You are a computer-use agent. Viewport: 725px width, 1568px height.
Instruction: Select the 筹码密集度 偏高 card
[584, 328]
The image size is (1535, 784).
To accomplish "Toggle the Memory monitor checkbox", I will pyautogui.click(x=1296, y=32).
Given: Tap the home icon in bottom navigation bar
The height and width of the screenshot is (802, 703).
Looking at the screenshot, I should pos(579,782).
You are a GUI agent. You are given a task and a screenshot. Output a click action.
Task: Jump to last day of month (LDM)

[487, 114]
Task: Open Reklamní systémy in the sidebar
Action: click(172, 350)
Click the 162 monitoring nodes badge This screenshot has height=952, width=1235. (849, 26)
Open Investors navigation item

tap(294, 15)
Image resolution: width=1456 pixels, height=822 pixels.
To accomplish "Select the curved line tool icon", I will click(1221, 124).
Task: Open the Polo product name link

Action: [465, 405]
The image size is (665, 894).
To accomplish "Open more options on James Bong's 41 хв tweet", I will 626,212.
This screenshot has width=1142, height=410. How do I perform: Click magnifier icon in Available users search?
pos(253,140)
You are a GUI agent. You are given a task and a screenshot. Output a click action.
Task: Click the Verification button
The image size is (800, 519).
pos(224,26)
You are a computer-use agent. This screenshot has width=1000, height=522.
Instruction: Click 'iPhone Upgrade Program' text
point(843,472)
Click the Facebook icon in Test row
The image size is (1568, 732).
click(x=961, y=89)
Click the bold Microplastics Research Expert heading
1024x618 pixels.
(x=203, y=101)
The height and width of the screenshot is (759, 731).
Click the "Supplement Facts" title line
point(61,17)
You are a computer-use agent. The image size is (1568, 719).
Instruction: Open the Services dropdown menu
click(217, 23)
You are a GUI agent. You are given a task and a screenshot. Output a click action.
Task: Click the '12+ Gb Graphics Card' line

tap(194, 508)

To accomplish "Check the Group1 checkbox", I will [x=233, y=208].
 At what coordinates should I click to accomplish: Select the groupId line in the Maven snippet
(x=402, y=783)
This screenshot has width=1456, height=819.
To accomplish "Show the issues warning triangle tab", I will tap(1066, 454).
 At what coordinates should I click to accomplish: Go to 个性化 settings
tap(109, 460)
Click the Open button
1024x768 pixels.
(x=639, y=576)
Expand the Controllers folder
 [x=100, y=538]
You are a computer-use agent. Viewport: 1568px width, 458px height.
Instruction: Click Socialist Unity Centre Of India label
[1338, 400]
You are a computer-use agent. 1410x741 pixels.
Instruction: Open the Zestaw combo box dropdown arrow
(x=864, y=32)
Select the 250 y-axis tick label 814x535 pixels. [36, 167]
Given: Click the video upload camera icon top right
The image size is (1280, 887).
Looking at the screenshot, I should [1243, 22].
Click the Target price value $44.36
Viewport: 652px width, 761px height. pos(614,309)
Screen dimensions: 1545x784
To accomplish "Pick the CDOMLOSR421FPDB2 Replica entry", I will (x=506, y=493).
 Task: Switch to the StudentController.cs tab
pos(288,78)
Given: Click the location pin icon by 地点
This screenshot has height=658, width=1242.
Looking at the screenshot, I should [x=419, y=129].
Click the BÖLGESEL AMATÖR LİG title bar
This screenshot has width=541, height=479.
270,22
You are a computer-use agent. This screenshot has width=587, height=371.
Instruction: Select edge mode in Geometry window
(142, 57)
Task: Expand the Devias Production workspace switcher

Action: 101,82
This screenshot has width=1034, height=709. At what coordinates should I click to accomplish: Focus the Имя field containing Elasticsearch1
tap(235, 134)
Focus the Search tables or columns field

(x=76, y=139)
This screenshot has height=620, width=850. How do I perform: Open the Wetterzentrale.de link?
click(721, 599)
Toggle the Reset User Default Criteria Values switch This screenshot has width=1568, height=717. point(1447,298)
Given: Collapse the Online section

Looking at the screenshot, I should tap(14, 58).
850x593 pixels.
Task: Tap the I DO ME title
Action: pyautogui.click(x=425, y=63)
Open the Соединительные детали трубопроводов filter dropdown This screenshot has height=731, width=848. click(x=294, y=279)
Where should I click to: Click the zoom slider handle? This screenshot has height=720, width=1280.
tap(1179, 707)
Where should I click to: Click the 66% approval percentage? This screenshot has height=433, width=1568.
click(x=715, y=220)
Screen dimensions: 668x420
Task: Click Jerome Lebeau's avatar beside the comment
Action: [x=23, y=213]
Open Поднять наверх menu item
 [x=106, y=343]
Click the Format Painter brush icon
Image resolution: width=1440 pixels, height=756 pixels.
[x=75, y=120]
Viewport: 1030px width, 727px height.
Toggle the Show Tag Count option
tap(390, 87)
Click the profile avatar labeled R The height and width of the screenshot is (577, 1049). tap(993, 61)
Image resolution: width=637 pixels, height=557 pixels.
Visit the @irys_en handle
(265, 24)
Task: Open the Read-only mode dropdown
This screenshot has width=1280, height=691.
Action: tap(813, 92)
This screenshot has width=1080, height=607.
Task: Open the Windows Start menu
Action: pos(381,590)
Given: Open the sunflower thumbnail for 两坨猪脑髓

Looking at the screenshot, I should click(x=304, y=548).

::::::::::

◆ **WORK TO BE COMPLETED**: Reproduce the listing from the line containing "Click the profile" through the end of the listing, substituting "drop-down list" for "dropdown" and leaving everything else unchanged.

◆ **FULL OUTPUT**:
Click the profile avatar labeled R The height and width of the screenshot is (577, 1049). tap(993, 61)
Image resolution: width=637 pixels, height=557 pixels.
Visit the @irys_en handle
(265, 24)
Task: Open the Read-only mode drop-down list
This screenshot has width=1280, height=691.
Action: tap(813, 92)
This screenshot has width=1080, height=607.
Task: Open the Windows Start menu
Action: pos(381,590)
Given: Open the sunflower thumbnail for 两坨猪脑髓

Looking at the screenshot, I should click(x=304, y=548).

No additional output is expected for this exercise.